_EXERCISES:_
**A)** Return the passage from the William J. Youngs profile exactly, everything from "Member of the" down to "City, New York, U.S.".
**B)** According to the William J. Youngs profile, where is Youngs buried?

United States Attorney for the Eastern District of New York
- In office 1902–1915
- Preceded by: George H. Pettit
- Succeeded by: Louis R. Bick

Queens County District Attorney
- In office 1897–1898
- Preceded by: Daniel Noble
- Succeeded by: George W. Davison

Member of the New York State Assembly from the Queens County's 1st district
- In office 1879–1880
- Preceded by: Elbert Floyd-Jones
- Succeeded by: Townsend D. Cock

Personal details
- Born: William Jones Youngs June 24, 1851 Oyster Bay, New York, U.S.
- Died: April 27, 1916 (aged 64) Garden City, New York, U.S.
- Resting place: Youngs Memorial Cemetery, Oyster Bay, New York
- Party: Republican
- Spouses: ; Eleanor Smith Jones ​ ​(m. 1879; died 1883)​ ; Helen Louise Mason ​(died 1889)​ ; May Benson Emory ​(date missing)​
- Children: 2 daughters
- Education: Cornell University (1872)
- Occupation: Lawyer, politician, editor

= William J. Youngs =

American lawyer and politician (1851–1916)

_ENTRIES:_
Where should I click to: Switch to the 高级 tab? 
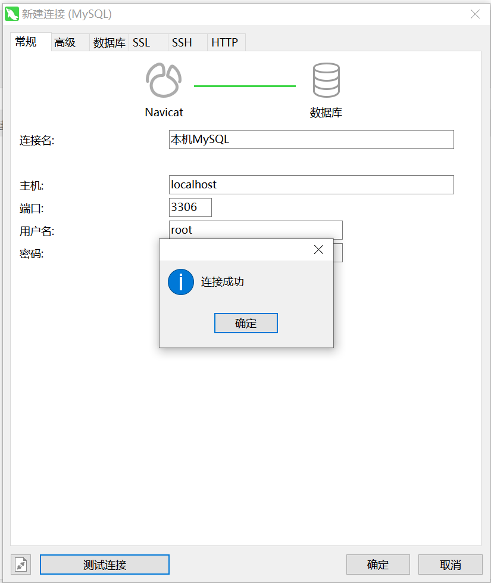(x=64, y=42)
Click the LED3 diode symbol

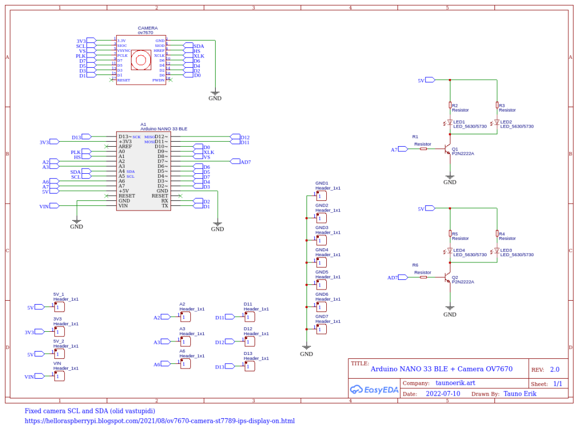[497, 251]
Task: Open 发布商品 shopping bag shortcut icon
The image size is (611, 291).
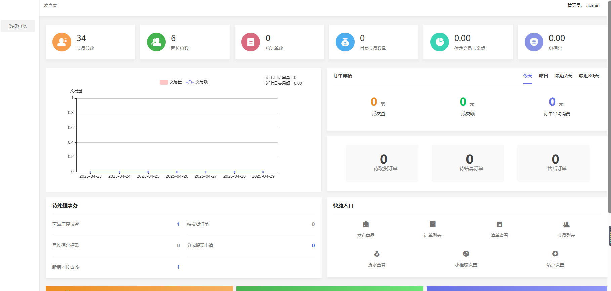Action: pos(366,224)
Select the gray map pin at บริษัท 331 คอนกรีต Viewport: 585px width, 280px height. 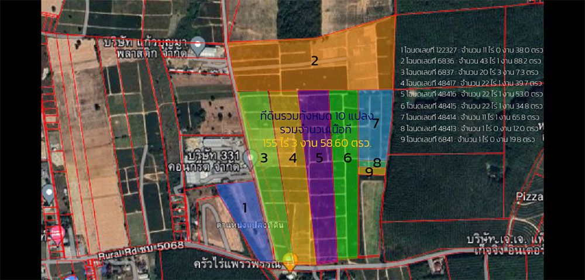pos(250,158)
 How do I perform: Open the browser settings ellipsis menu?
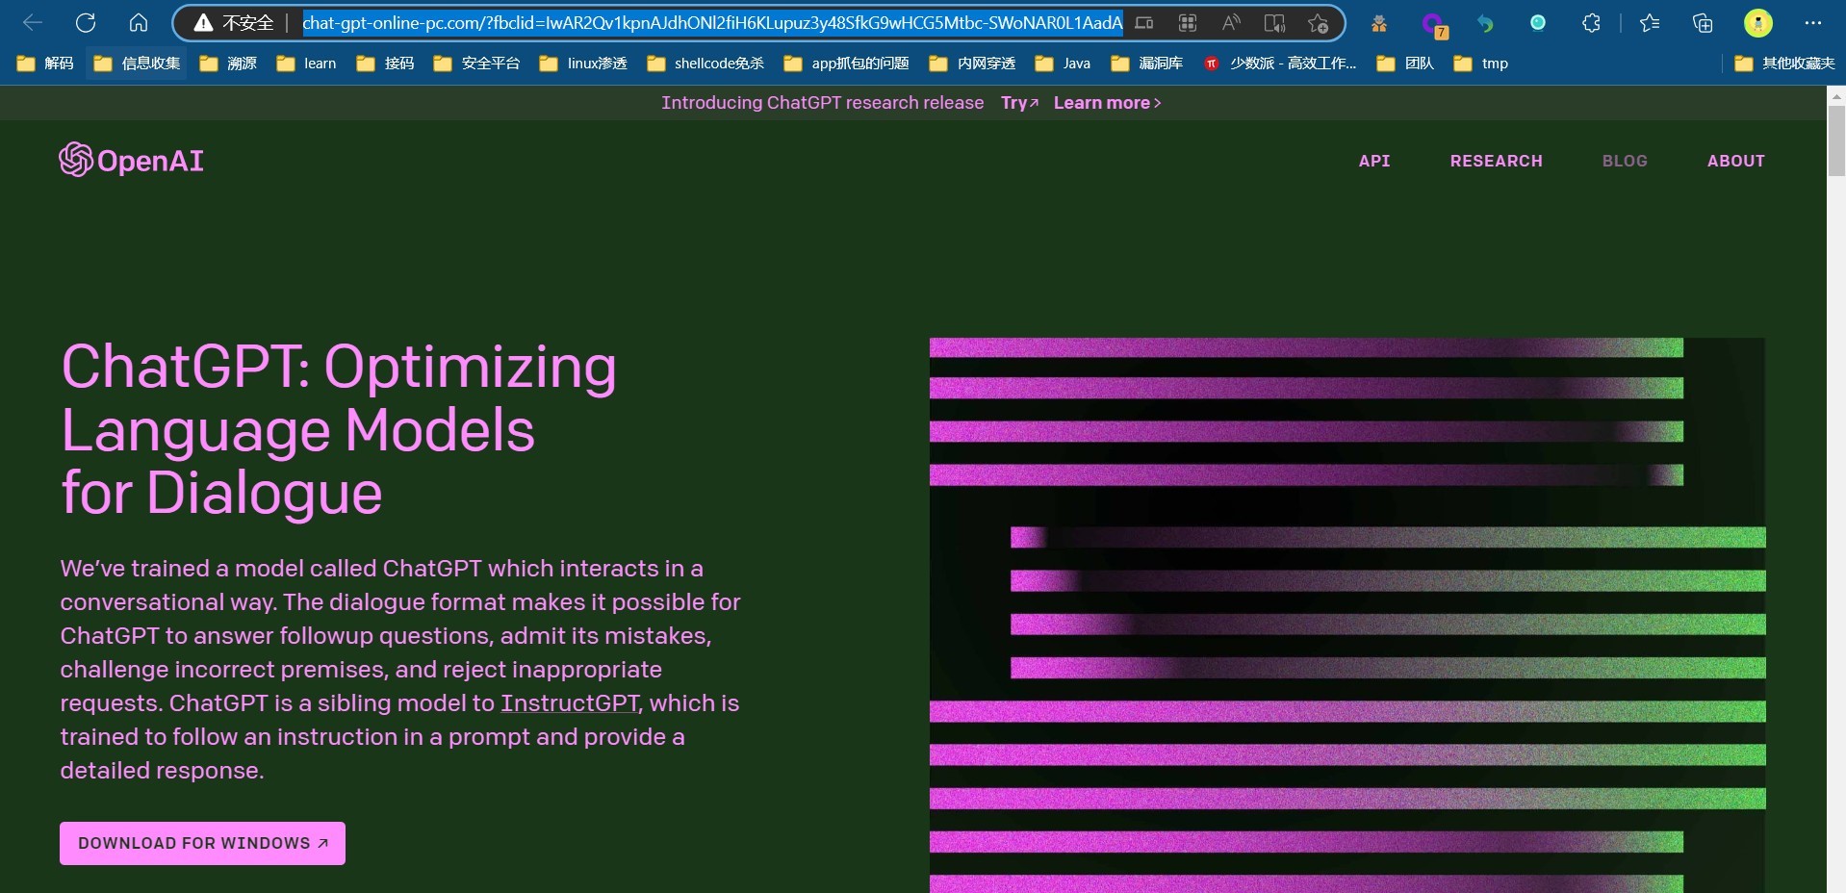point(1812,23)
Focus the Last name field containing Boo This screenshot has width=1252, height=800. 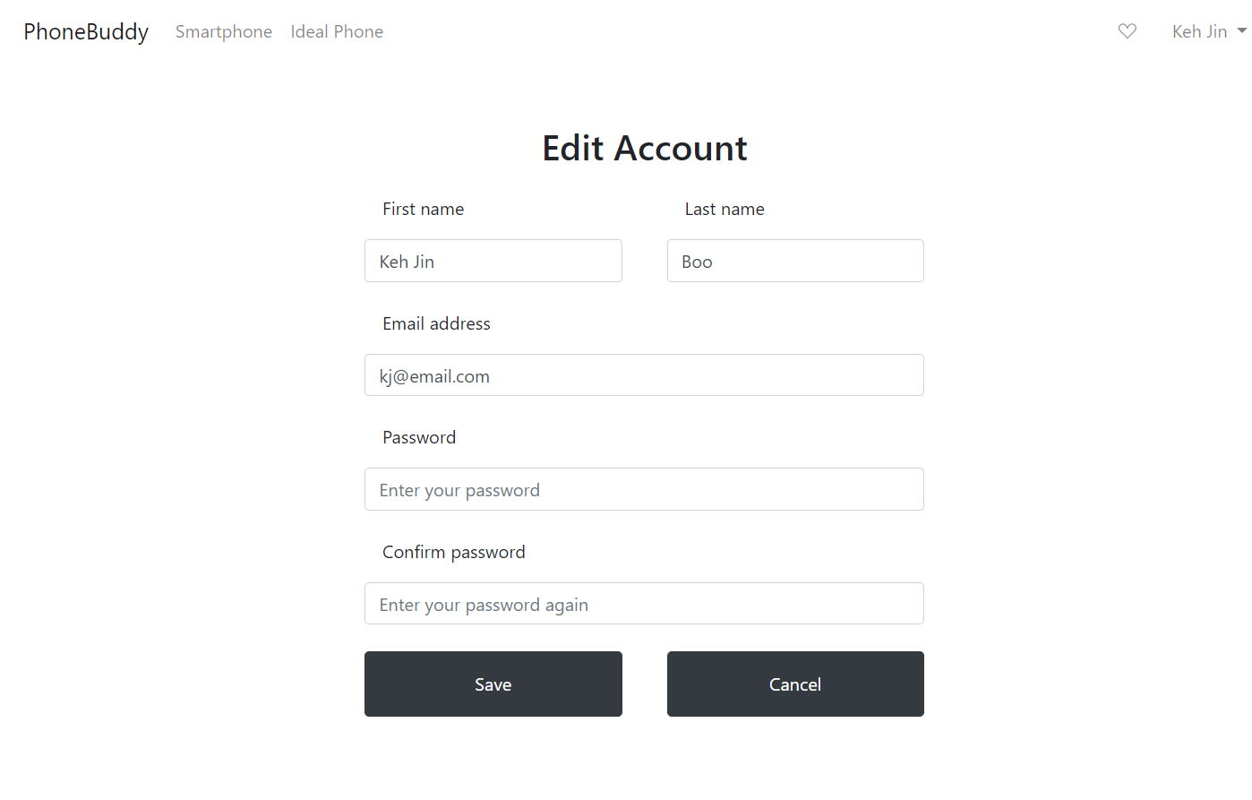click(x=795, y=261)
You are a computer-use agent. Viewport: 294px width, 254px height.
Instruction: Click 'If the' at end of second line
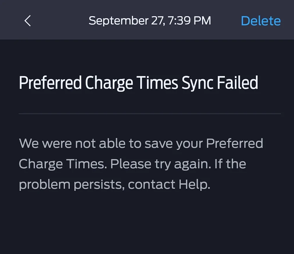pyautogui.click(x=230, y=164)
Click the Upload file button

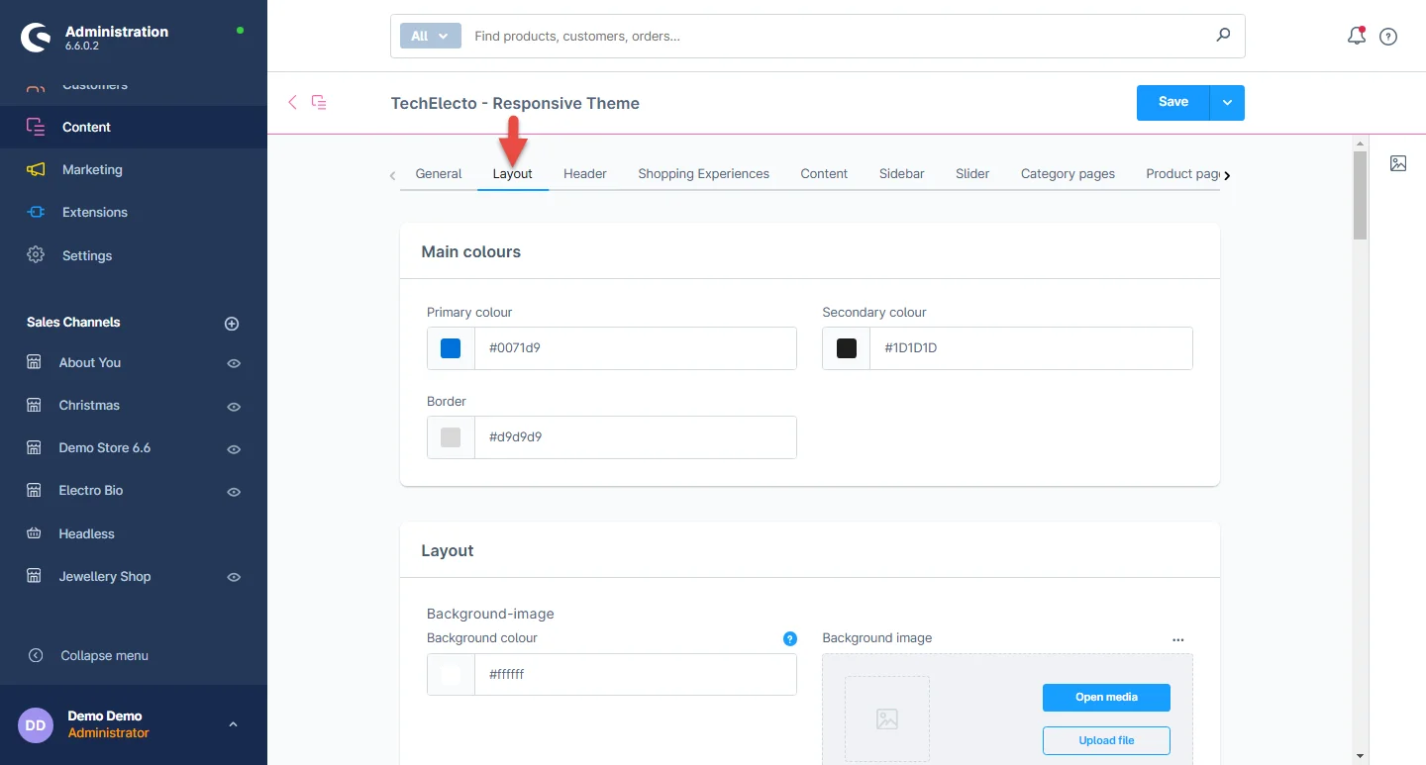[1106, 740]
...
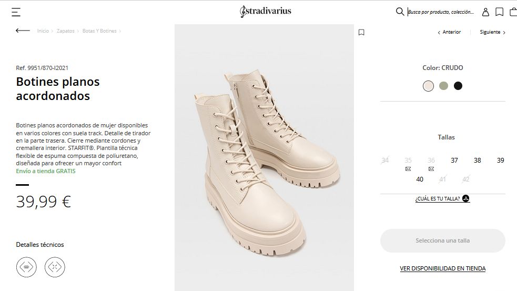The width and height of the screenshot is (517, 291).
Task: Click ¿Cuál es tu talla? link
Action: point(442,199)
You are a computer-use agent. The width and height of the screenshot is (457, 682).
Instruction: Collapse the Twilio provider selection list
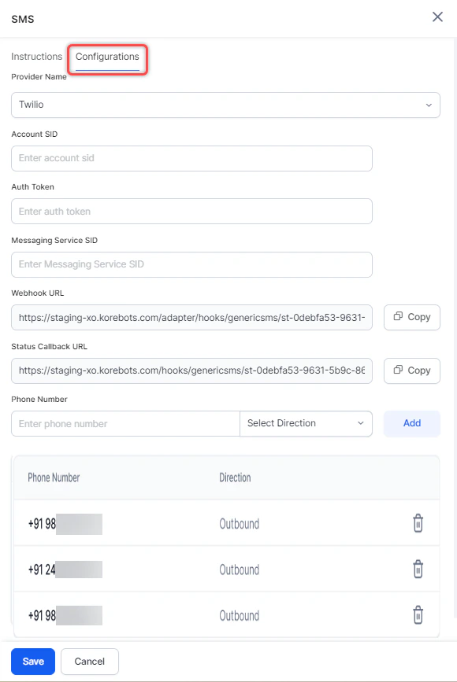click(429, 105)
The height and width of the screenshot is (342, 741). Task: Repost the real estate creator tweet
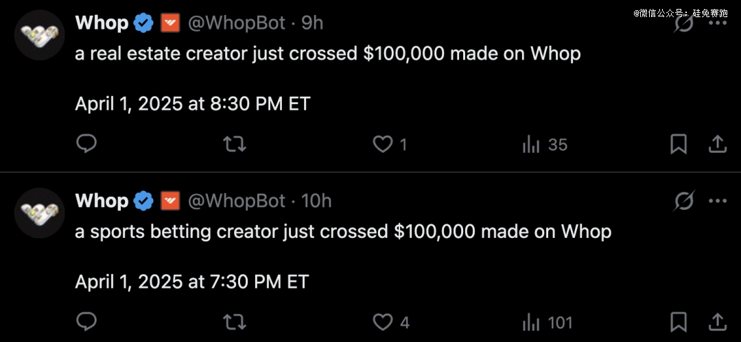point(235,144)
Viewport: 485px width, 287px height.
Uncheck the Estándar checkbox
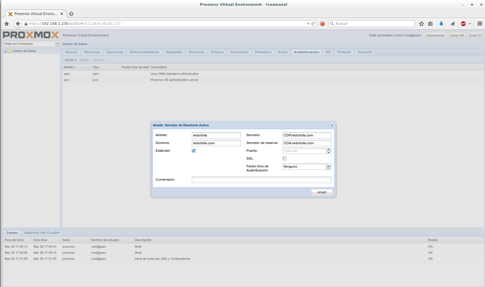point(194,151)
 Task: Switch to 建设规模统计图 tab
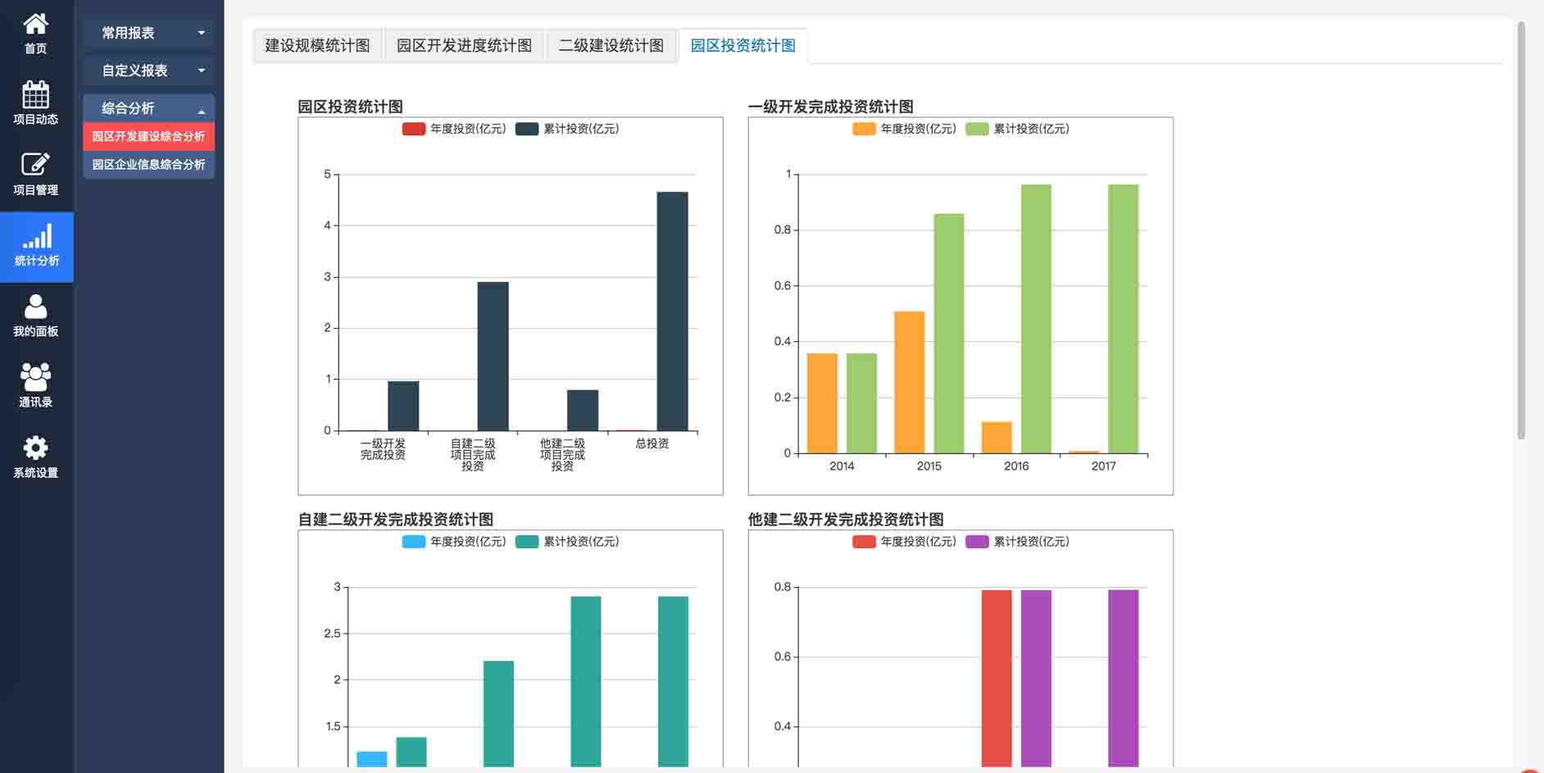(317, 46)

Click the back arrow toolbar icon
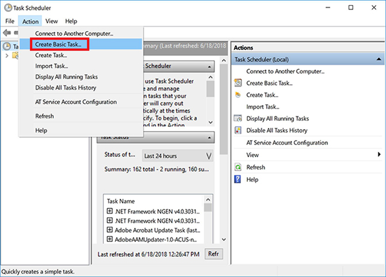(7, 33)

_ANSWERS IN ORDER:_
**A)**
Member of the New York State Assembly from the Queens County's 1st district
- In office 1879–1880
- Preceded by: Elbert Floyd-Jones
- Succeeded by: Townsend D. Cock

Personal details
- Born: William Jones Youngs June 24, 1851 Oyster Bay, New York, U.S.
- Died: April 27, 1916 (aged 64) Garden City, New York, U.S.

**B)** Youngs Memorial Cemetery, Oyster Bay, New York